The system is a WPF real-time trading system, utilising RX heavily. Some of our users access the system via Citrix, and it was these users who first started experiencing the issue. Sporadically a thread pool callback would cause the system to crash with an unhandled exception. The exception being thrown from inside RX:
System.InvalidOperationException: Failed to start monitoring system clock changes.
at System.Reactive.PlatformServices.PeriodicTimerSystemClockMonitor.NewTimer()
at System.Reactive.PlatformServices.PeriodicTimerSystemClockMonitor.TimeChanged()
at System.Reactive.Concurrency.ConcurrencyAbstractionLayerImpl.PeriodicTimer.Tick(Object state)
at System.Threading.TimerQueueTimer.CallCallbackInContext(Object state)
at System.Threading.ExecutionContext.RunInternal(ExecutionContext executionContext, ContextCallback callback, Object state, Boolean preserveSyncCtx)
at System.Threading.ExecutionContext.Run(ExecutionContext executionContext, ContextCallback callback, Object state, Boolean preserveSyncCtx)
at System.Threading.TimerQueueTimer.CallCallback()
at System.Threading.TimerQueueTimer.Fire()
at System.Threading.TimerQueue.FireQueuedTimerCompletion(Object state)
at System.Threading.QueueUserWorkItemCallback.System.Threading.IThreadPoolWorkItem.ExecuteWorkItem()
at System.Threading.ThreadPoolWorkQueue.Dispatch()
at System.Threading._ThreadPoolWaitCallback.PerformWaitCallback()
Being on Citrix I started hypothesising that this might be some kind of CPU load issue. Then we had another “normal” desktop user encounter the exception. Her application kept crashing and upon investigation I found another process on her 4 core box taking 25% CPU. Killing that process-which seemed to have gone rogue-suddenly cleared our application of the RX error. So again, it pointed to CPU bound slowness.

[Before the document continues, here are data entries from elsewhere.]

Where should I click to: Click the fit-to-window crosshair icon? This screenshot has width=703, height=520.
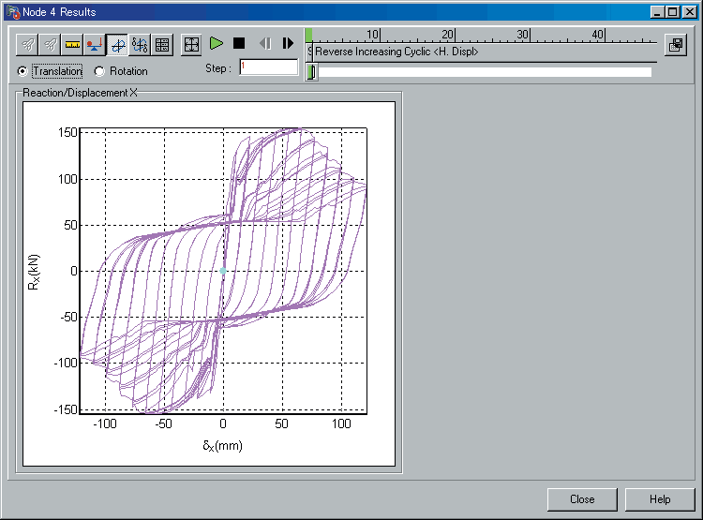[x=191, y=44]
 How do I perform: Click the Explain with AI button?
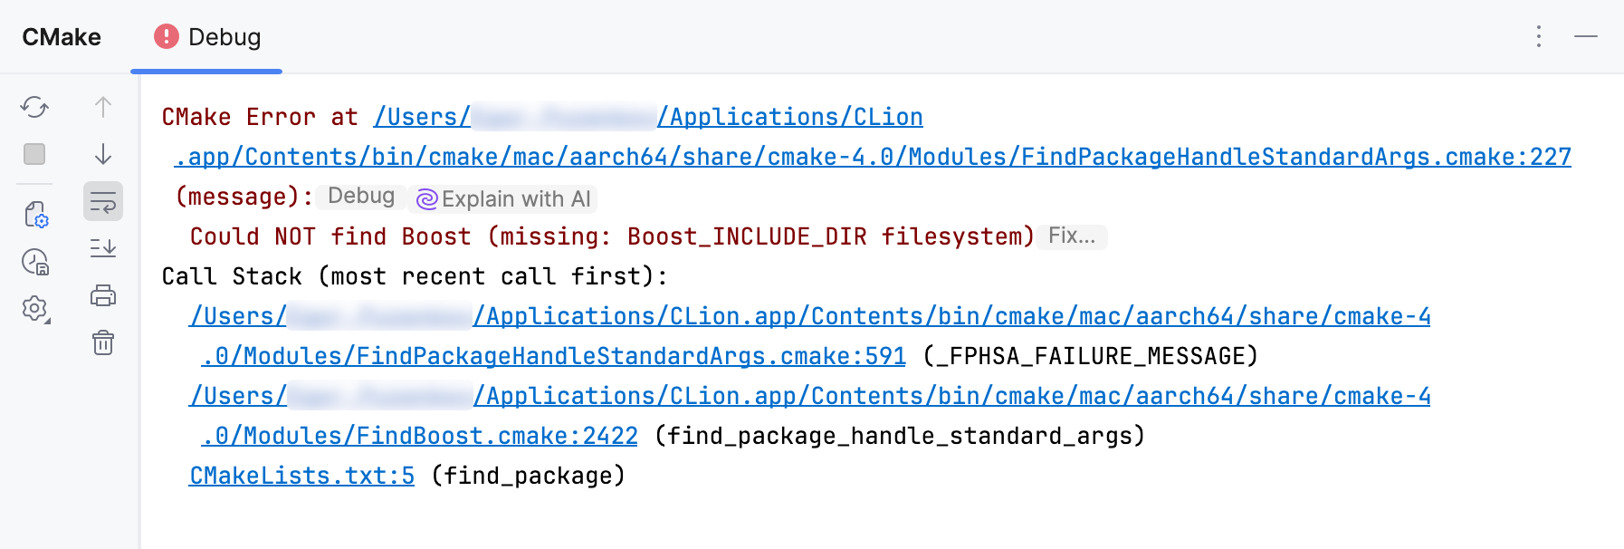[x=503, y=198]
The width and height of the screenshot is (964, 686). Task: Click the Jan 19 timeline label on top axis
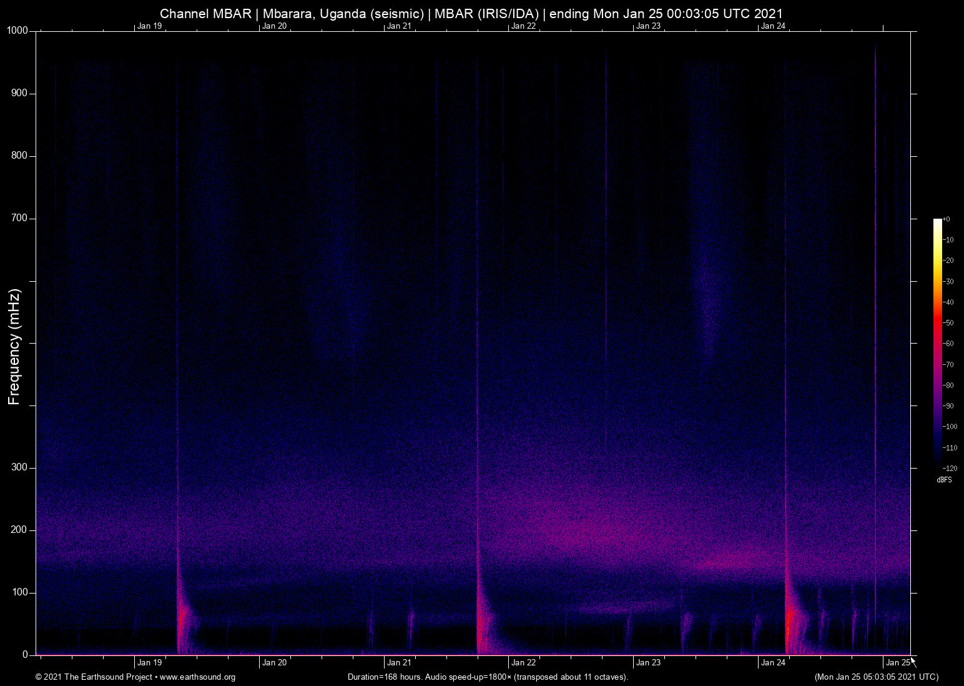[149, 26]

The actual RX source which throws the exception can be seen here, inside the NewTimer
method.
If you use Observable.Timer(...)
RX will internally create a new PeriodicTimerSystemClockMonitor
instance and subscribe to its SystemClockChanged
event. And this class creates a timer to raise the event. Everytime this timer calls back into TimeChanged
a time threshold is checked. If the callback was too slow, a new timer will be generated within NewTimer
. Again, the length of time it takes to create this timer is checked. If the SYNC_MAXDELTA milliseconds threshold is broken, another attempt is made. The loop allows for 100 attempts. If after this time the timer hasn’t been created within the allowed time threshold the offending InvalidOperationException
is thrown.
At which point your application will die.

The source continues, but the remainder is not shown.